Anayasa Mahkemesi'nin bu kararı 28/04/2020 günlü, 31112 sayılı Resmi Gazete'de yayımlanmıştır. Anayasa Mahkemesi bu düzenlemeyi iptal ederken ileri tarihli bir yürürlük süresi öngörmemiştir. Dolayısıyla, anılan karar Resmi Gazetede yayımlandığı tarihte yürürlüğe girmiştir.
 
Anayasa Mahkemesinin sözü edilen kararı ile iptal edilen yasa kuralı (4045 sayılı Kanunun 1. maddesinin ikinci fıkrası) dışında, farklı statüde görev yapan kamu görevlileri ile ilgili olarak güvenlik soruşturması ve/veya arşiv araştırması yapılmasını öngören başka yasal düzenlemeler bulunmaktadır. Ancak bu yasal düzenlemelerden, 657 sayılı Kanunun 48/1-A-8. bendi, 29/11/2019 günlü, 30963 sayılı Resmi Gazete'de yayımlanan Anayasa Mahkemesinin 24/07/2019 günlü, E:2018/73, K:2019/65 sayılı kararı ile; 399 sayılı Kanun Hükmünde kararnamenin 7. maddesinin 1-f bendi ise , 30/4/2020 tarihli ve 31114 sayılı Resmi Gazete’de yayımlanan Anayasa Mahkemesinin 19/2/2020 tarihli ve E:2018/91, K:2020/10 sayılı kararı ile Anayasa’ya aykırı bulunarak iptal edilmiştir. Ayrıca, 6191 sayılı Sözleşmeli Erbaş ve Er Kanunu’nun 3. maddesinin “Sözleşmeli erlik için aranacak niteliklerin” düzenlendiği 3.fıkrasınının (f) bendinde; “Güvenlik soruşturması olumlu sonuçlanmış olmak; güvenlik soruşturmasının sonucunun henüz gelmediği hallerde arşiv araştırması olumlu sonuçlanmış olmak” hükmü yer almakta olup, Dairemizin 27/02/2020 günlü E:2020/849 sayılı kararı ile anılan düzenlemenin Anayasa'nın 13., 20. ve 128. maddelerine aykırı olduğundan bahisle iptali istemiyle itiraz yolu ile Anayasa Mahkemesine başvurulmuştur.

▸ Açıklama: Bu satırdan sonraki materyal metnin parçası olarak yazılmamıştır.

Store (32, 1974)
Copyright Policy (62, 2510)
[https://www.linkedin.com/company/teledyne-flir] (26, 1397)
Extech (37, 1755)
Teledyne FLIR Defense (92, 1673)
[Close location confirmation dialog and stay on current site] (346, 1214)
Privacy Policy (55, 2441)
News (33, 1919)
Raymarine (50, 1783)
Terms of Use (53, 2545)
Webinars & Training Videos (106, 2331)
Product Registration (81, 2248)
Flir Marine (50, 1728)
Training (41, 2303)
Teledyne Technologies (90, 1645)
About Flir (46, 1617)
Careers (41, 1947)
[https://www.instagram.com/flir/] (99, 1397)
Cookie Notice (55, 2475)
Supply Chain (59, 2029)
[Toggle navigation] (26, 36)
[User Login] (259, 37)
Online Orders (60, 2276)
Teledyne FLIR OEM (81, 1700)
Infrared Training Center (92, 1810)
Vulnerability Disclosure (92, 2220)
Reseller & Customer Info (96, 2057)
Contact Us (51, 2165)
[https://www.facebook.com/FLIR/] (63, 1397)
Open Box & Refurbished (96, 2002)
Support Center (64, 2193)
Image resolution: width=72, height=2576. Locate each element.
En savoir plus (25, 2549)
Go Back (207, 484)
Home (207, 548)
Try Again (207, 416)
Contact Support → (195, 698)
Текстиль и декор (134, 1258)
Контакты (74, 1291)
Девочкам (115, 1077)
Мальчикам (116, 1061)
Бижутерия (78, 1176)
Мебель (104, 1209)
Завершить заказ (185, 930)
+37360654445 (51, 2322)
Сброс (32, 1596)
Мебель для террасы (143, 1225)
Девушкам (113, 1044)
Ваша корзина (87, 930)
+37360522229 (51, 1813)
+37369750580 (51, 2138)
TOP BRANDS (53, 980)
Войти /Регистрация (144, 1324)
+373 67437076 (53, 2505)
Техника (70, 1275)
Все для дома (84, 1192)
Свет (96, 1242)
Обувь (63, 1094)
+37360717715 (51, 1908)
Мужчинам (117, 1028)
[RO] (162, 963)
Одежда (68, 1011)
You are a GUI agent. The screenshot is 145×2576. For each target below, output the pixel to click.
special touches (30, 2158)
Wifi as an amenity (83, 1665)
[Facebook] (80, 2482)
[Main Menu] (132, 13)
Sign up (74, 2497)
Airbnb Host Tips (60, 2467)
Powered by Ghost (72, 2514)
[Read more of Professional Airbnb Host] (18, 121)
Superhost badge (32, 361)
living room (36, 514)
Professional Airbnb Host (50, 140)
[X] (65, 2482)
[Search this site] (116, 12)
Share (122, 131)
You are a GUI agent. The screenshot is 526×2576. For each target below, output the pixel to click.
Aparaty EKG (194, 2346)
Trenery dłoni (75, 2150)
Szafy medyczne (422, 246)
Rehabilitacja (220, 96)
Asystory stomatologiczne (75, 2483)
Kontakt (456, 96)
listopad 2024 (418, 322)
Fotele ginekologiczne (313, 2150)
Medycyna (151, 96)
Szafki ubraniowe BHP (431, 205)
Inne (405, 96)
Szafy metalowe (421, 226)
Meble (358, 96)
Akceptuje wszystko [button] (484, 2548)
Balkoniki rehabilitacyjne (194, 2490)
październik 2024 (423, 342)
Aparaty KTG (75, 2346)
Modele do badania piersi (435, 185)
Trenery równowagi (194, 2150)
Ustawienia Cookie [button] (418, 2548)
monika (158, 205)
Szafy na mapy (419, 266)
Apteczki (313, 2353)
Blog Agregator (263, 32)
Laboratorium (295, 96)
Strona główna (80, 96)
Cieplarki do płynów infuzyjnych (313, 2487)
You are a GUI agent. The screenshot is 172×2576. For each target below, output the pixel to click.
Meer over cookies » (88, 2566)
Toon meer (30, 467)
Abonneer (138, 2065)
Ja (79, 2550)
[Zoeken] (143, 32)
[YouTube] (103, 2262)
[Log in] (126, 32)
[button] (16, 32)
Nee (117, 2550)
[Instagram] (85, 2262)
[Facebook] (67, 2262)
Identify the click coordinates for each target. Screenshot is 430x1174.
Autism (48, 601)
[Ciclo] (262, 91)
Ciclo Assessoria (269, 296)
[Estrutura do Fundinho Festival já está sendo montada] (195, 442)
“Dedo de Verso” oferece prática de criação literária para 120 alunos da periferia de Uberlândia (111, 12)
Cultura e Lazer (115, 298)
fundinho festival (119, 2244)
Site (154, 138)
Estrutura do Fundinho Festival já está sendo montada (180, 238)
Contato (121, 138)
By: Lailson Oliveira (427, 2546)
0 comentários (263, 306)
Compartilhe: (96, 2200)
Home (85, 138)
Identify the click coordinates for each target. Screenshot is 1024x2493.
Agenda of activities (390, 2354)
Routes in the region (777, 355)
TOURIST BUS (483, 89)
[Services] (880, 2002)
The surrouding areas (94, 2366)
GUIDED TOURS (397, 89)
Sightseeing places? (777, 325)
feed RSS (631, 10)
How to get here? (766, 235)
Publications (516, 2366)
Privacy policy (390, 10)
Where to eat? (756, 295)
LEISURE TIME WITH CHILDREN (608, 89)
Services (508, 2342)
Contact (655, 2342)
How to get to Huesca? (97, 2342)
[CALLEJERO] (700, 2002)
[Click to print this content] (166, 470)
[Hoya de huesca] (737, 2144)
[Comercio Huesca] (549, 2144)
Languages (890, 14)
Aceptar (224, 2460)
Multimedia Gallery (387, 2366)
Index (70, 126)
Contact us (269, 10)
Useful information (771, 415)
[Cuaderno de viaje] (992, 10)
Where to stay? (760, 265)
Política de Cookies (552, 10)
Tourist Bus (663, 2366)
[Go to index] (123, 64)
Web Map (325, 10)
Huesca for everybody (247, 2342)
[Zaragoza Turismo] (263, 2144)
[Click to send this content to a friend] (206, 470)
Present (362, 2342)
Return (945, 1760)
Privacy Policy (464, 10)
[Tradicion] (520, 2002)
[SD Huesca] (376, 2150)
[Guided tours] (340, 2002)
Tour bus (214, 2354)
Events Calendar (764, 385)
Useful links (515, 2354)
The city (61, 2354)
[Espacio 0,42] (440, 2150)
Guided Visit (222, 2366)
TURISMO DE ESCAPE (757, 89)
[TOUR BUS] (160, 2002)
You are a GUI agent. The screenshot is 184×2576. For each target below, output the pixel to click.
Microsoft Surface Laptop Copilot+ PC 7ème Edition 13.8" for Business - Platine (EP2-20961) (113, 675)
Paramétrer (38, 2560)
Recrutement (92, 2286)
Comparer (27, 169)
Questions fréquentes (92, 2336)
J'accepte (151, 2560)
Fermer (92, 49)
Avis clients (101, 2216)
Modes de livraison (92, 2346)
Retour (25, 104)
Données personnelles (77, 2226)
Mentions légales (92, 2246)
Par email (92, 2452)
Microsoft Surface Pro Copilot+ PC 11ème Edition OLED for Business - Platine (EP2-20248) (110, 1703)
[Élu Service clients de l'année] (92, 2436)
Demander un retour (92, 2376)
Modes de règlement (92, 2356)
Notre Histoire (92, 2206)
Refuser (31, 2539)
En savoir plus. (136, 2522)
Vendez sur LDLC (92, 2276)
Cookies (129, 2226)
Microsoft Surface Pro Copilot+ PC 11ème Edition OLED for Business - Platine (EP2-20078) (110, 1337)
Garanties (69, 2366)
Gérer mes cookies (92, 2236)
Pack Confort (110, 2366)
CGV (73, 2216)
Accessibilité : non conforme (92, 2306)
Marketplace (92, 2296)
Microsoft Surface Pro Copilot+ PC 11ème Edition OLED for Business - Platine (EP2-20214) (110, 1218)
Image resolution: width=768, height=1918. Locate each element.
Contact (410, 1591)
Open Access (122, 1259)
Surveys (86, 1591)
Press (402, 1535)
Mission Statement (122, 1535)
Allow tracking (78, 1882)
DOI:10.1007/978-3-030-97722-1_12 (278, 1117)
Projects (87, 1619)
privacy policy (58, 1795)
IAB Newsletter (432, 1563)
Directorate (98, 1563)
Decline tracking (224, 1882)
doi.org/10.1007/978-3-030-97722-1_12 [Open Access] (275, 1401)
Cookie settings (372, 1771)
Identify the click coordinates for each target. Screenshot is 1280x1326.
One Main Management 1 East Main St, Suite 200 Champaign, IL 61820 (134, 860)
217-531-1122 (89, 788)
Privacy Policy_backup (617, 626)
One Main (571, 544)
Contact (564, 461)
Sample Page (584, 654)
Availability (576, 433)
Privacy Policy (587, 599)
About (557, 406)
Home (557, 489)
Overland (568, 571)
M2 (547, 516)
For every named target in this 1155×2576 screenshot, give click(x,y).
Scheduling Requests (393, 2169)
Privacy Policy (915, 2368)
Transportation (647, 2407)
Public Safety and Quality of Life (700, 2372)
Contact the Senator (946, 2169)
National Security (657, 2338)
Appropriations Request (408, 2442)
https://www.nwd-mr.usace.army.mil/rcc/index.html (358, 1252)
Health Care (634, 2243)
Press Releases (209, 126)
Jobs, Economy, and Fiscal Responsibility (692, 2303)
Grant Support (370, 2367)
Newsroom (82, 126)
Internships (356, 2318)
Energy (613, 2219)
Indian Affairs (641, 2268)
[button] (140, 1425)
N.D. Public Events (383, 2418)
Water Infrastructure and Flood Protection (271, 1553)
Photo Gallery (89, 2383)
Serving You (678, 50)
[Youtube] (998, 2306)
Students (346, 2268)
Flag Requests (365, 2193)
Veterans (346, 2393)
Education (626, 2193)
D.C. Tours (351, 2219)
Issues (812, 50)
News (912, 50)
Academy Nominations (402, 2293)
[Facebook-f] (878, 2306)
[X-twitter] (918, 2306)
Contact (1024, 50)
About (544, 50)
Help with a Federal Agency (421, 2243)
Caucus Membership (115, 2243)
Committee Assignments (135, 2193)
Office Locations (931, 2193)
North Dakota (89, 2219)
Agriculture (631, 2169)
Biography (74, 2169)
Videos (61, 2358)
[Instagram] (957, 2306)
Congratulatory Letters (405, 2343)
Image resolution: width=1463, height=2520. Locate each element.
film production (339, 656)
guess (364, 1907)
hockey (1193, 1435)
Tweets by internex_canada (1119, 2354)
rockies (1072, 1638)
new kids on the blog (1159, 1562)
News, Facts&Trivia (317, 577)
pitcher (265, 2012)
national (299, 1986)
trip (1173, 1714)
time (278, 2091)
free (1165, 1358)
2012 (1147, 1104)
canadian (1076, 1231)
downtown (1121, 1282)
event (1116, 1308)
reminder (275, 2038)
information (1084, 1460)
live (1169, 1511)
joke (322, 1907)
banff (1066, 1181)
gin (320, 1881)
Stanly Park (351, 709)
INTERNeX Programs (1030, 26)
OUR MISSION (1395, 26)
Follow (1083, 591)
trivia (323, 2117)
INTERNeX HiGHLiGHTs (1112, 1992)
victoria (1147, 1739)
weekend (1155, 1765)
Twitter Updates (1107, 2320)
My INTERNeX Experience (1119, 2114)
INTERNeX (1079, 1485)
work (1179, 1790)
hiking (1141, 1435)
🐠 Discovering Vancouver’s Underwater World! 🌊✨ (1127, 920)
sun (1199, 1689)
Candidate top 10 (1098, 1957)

Bu başvuru hakkında Anayasa Mahkemesi henüz esastan bir karar vermemiştir.
 
Öte yandan,12/04/2000 tarihli ve 24018 sayılı Resmi Gazete'de yayımlanan "Güvenlik Soruşturması ve Arşiv Araştırması Yönetmeliği" de 4045 sayılı Kanun'un 1. maddesine dayanılarak çıkarılmış bulunmaktadır.
 
Dava konusu edilen işlemin dayanağını oluşturan yasa kuralı (7148 sayılı Kanun’un 29. maddesiyle 4045 sayılı Kanun’un 1. maddesine eklenen ikinci fıkranın), yukarıda bahsedildiği üzere Anayasa Mahkemesi'nce iptal edildiğinden, Anayasa Mahkemesi kararının geriye yürümesi ve söz konusu karardan önce yürürlükte olan Anayasaya aykırı kurala göre tesis edilen işlemlere karşı açılan ve halen görülmekte olan davaların (olayımızda olduğu gibi), Anayasa Mahkemesi kararından ne şekilde etkileneceği hususunun öncelikle açıklığa kavuşturulması gerekmektedir.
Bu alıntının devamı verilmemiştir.